• Task description: Exact reproduction of the following data is required.
——
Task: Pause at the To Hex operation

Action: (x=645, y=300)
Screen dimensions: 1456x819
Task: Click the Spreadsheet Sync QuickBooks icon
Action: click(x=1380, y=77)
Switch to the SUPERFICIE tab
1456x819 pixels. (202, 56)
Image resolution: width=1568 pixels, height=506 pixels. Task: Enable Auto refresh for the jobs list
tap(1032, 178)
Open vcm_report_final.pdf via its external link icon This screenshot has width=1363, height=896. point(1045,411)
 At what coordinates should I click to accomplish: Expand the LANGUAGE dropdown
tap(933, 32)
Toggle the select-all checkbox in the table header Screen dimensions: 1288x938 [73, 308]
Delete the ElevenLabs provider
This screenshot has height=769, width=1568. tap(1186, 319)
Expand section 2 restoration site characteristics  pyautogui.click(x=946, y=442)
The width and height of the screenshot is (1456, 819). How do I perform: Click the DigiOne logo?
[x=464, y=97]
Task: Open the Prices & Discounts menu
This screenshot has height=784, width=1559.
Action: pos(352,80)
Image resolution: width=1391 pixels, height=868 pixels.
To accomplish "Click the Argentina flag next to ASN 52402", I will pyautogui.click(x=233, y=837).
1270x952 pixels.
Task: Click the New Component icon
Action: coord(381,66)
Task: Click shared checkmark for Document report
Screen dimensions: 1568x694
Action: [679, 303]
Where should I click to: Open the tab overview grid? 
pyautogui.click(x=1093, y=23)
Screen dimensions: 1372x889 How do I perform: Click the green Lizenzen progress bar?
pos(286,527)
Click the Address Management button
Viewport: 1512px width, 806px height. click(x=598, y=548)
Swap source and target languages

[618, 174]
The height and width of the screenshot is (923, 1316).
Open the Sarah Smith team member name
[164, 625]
——
• Problem solution:
Task: Pause at the To Hex operation

Action: (x=645, y=300)
Screen dimensions: 1456x819
Task: Click the Spreadsheet Sync QuickBooks icon
Action: click(x=1380, y=77)
Switch to the SUPERFICIE tab
1456x819 pixels. (202, 56)
Image resolution: width=1568 pixels, height=506 pixels. Task: Enable Auto refresh for the jobs list
tap(1032, 178)
Open vcm_report_final.pdf via its external link icon This screenshot has width=1363, height=896. point(1045,411)
 At what coordinates should I click to accomplish: Expand the LANGUAGE dropdown
tap(933, 32)
Toggle the select-all checkbox in the table header Screen dimensions: 1288x938 [73, 308]
Delete the ElevenLabs provider
This screenshot has height=769, width=1568. tap(1186, 319)
Expand section 2 restoration site characteristics  pyautogui.click(x=946, y=442)
The width and height of the screenshot is (1456, 819). How do I perform: Click the DigiOne logo?
[x=464, y=97]
Task: Open the Prices & Discounts menu
This screenshot has height=784, width=1559.
Action: pos(352,80)
Image resolution: width=1391 pixels, height=868 pixels.
To accomplish "Click the Argentina flag next to ASN 52402", I will pyautogui.click(x=233, y=837).
1270x952 pixels.
Task: Click the New Component icon
Action: coord(381,66)
Task: Click shared checkmark for Document report
Screen dimensions: 1568x694
Action: [679, 303]
Where should I click to: Open the tab overview grid? 
pyautogui.click(x=1093, y=23)
Screen dimensions: 1372x889 How do I perform: Click the green Lizenzen progress bar?
pos(286,527)
Click the Address Management button
Viewport: 1512px width, 806px height. click(x=598, y=548)
Swap source and target languages

[618, 174]
The height and width of the screenshot is (923, 1316).
Open the Sarah Smith team member name
[164, 625]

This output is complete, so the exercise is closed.